So, although one authorizes another in writing (but not under seal) to execute a lease for him, he is not entitled to maintain an action in his own name on the lease which is under seal, notwithstanding that it is made by the party thereto on behalf of the principal. Berkeley v. Hardy (1826) 5 Barn. & C. 355, 108 Eng. Reprint, 132, 2 Eng. Rul. Cas. 274.

Even in a deed poll a party suing on the deed must be named in it in order to maintain his suit. Green v. Horne (1694) 1 Salk. 197, 91 Eng. Reprint, 177.

A covenant to pay the income from a trust fund to the widow of the other party to the instrument, should he die leaving a widow, cannot be enforced by the beneficiary. Saunders v. Saunders (1891) 154 Mass. 337, 28 N. E. 270.

Holding that a town could not maintain an action on a bond made to the commonwealth "for the use of" the town, the court in Northampton v. Elwell (1855) 4 Gray (Mass.) 81, said. that it was settled law in Massachusetts that the right of action on a sealed instrument belongs to the party having the legal interest. The authorities are uniform in holding that no promise to pay the debts of another is available to a third party unless the agreement is in the form of a simple contract. Robb v. Mudge (1860) 14 Gray (Mass.) 534.

And so a bond given the treasurer of a town to indemnify the town against the cost in certain suits pending against it, if under seal, cannot be

enforced by the town in its own name, but must be enforced in the name of the obligee. Farmington v. Hobert (1883) 74 Me. 416.

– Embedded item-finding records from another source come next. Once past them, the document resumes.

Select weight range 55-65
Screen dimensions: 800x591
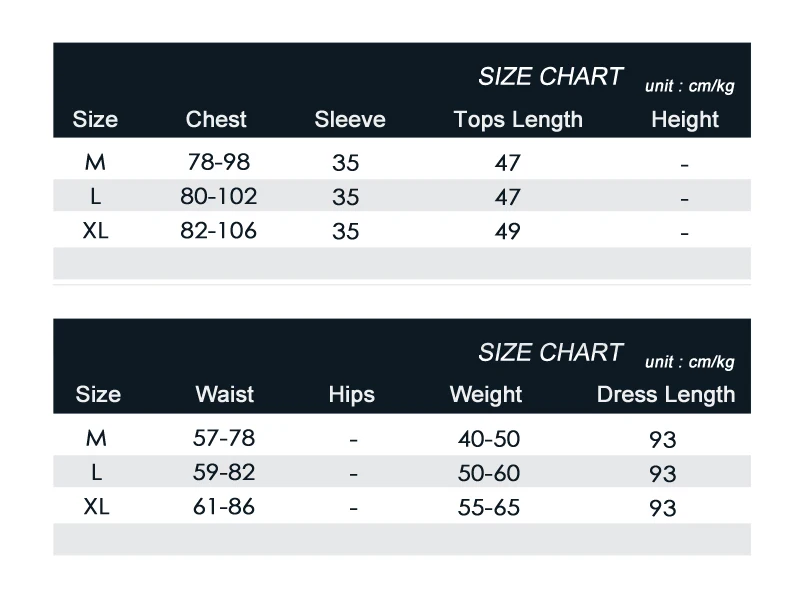point(489,507)
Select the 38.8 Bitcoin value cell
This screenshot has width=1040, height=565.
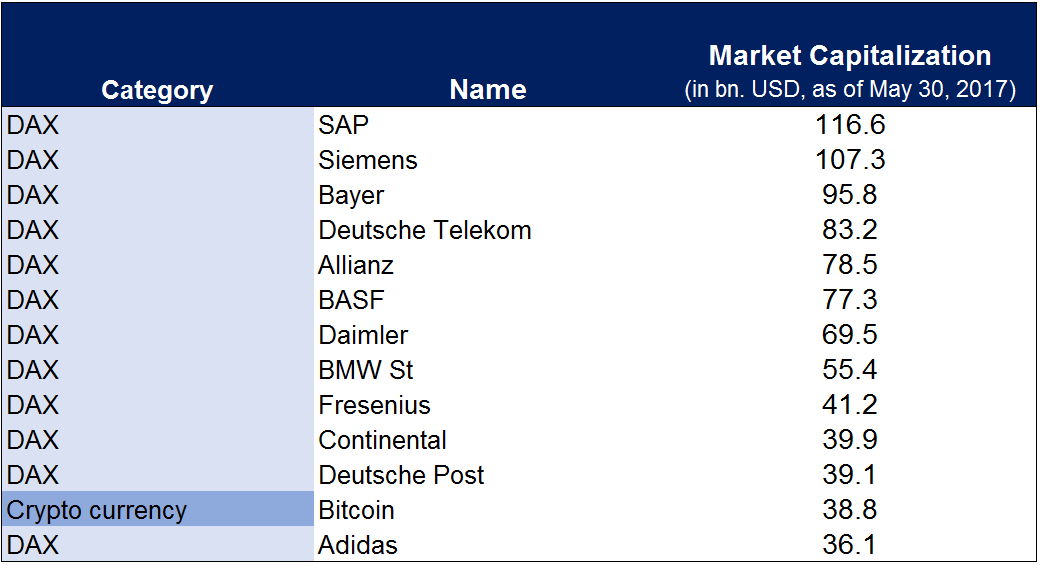click(849, 510)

Construing a Code provision that "an immediate estate or interest in, or the benefit of, a condition respecting any estate, may be taken by a person under an instrument, although he be not a party thereto; and if a covenant or promise be made for the sole benefit of a person with whom it is not made, or with whom it is made jointly with others, such person may maintain, in his own name, any action thereon, which he might maintain in case it had been made with him only, and the consideration had moved from him to the party making such covenant or promise," to provide for two classes of cases: First, where the covenant or promise is made by one or more for the sole benefit of a stranger,-one who did not sign the contract, and, second, where the covenant or promise between several persons is made for the sole benefit of one of them who signed it, where in either case he for whose sole benefit the covenant or promise was made, whether he was a party thereto or not, may maintain an action in his own name, the West Virginia court in Johnson v. McClung (1885) 26 W. Va. 659, held that the statute should read as if written: "If a covenant or promise be made for the sole benefit of a person with whom it is not made, or (if a covenant or promise is made for the sole benefit of a person) with whom it is made jointly with others, such person may maintain in his own name any action thereon which he might maintain in case it had been made with him only, and the consideration had moved from him to the party making such covenant or promise;" that under this construction a person named in, but not a party to, an instrument under seal binding one of the parties thereto to assume and pay an indebtedness of the other party thereto to the plaintiff, could not maintain an action on the instrument in his own name, inasmuch as the parties to the covenant sued on did not, and did not intend to, make the promise for the sole benefit of the plaintiff.